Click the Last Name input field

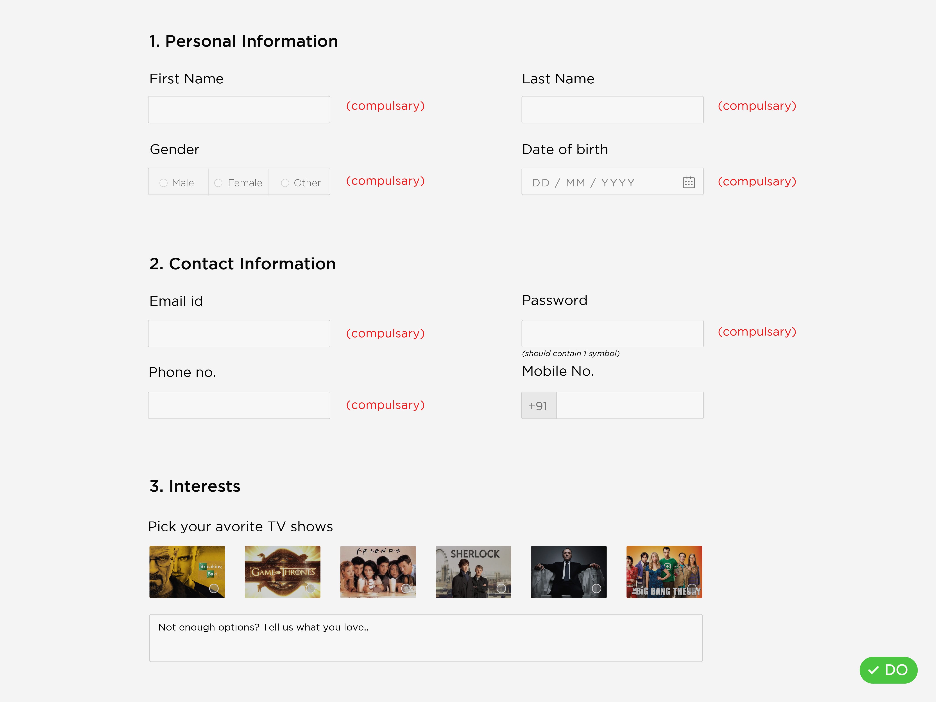pos(612,109)
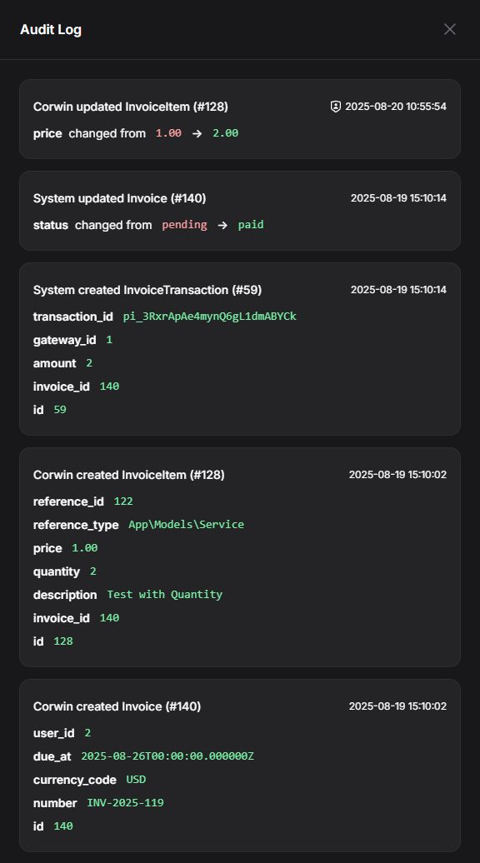Click the Audit Log title
The image size is (480, 863).
click(51, 30)
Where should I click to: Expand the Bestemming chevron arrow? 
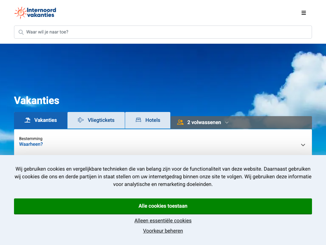pos(303,145)
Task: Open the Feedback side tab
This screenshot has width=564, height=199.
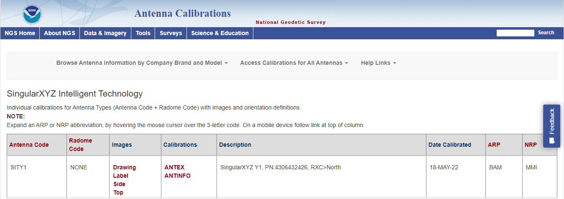Action: coord(551,126)
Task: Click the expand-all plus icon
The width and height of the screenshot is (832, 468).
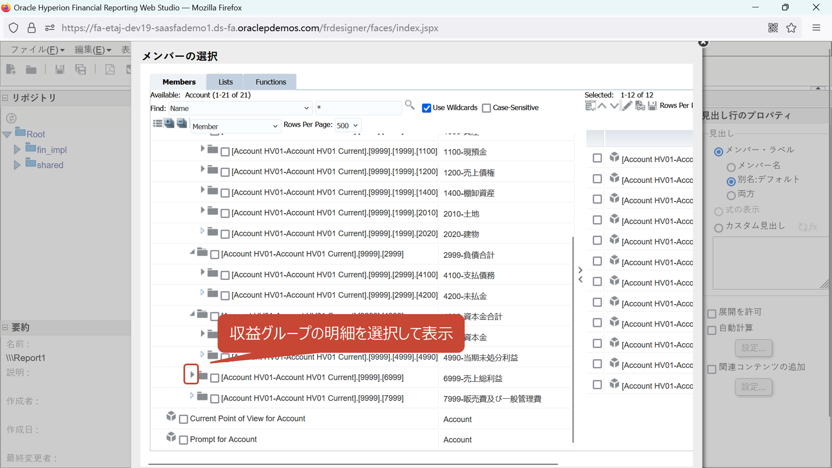Action: (x=169, y=124)
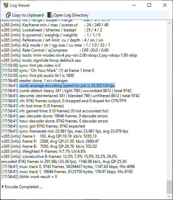Click the 'x265 [info]: frame I' line
The height and width of the screenshot is (200, 173).
pyautogui.click(x=49, y=136)
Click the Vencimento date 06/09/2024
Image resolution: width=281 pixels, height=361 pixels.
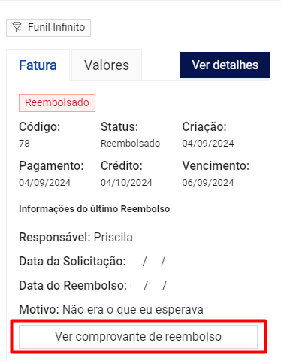[208, 183]
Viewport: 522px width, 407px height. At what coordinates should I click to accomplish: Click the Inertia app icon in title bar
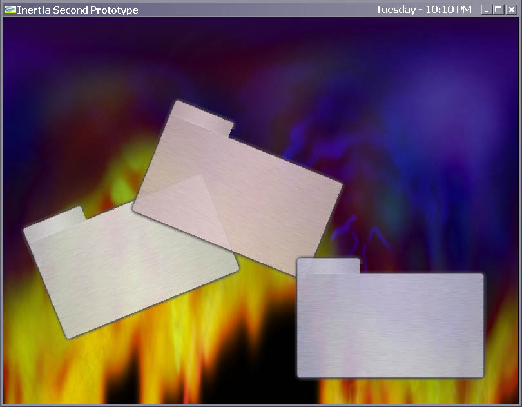pos(10,10)
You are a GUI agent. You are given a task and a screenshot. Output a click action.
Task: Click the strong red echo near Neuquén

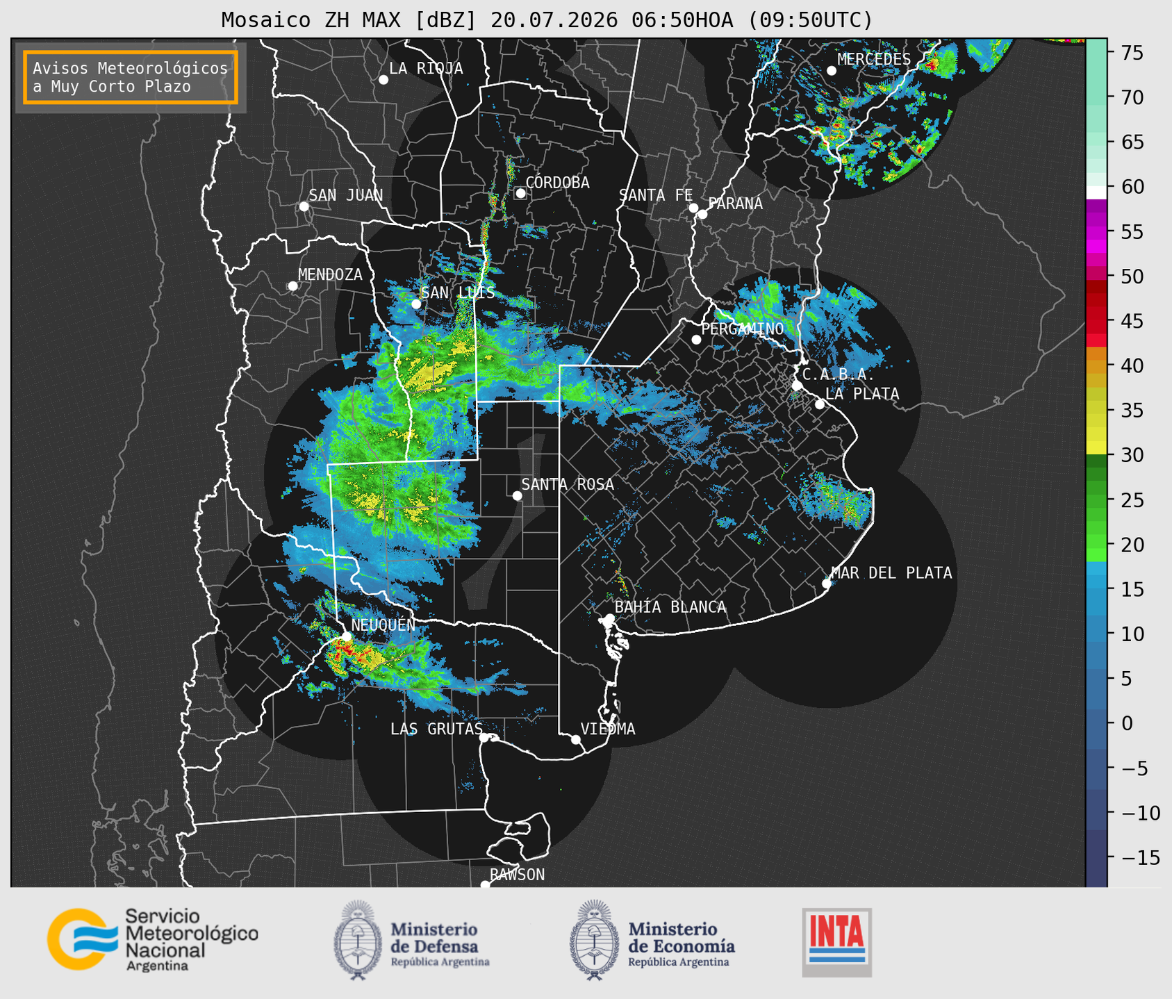pyautogui.click(x=340, y=650)
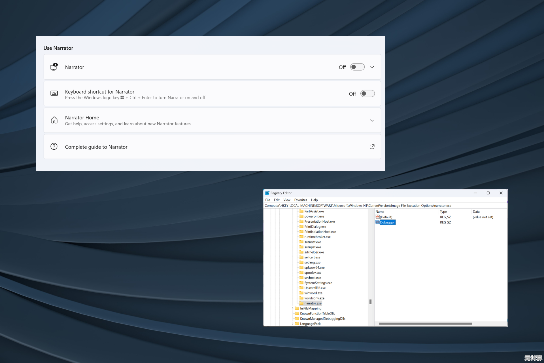Click the string value icon beside (Default)

click(378, 217)
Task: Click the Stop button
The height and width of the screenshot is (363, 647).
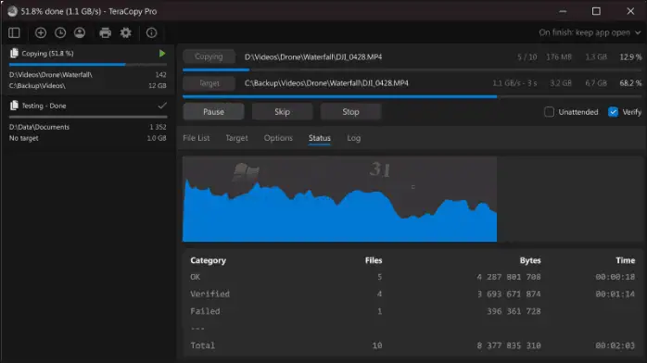Action: [x=350, y=112]
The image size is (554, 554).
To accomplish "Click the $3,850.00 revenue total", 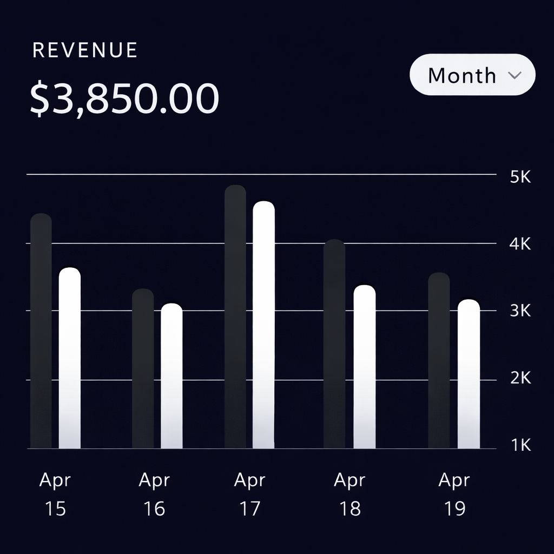I will (x=124, y=98).

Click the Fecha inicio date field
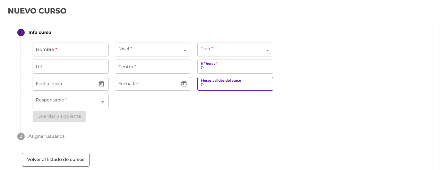[x=64, y=84]

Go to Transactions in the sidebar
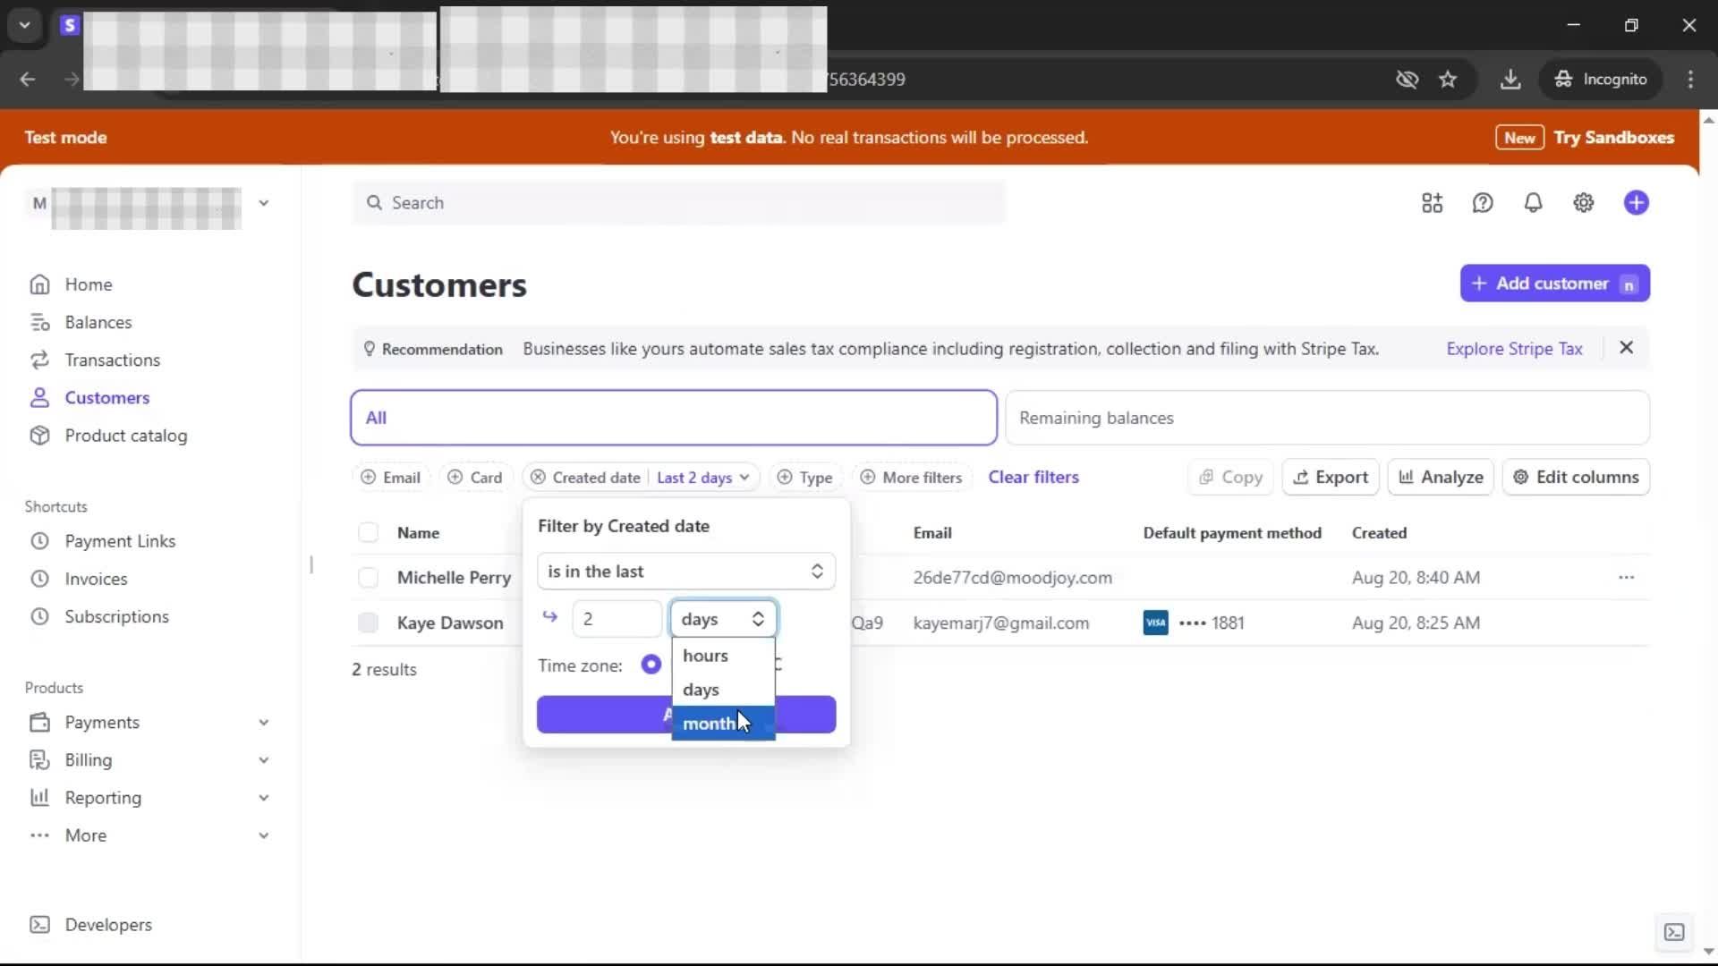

= = = = = = =

**TO DO**:
Pull out each line in the items above that contains the word "date".

**OUTPUT FOR THIS TASK**:
Click the Vencimento date 06/09/2024
Click the Fecha inicio date field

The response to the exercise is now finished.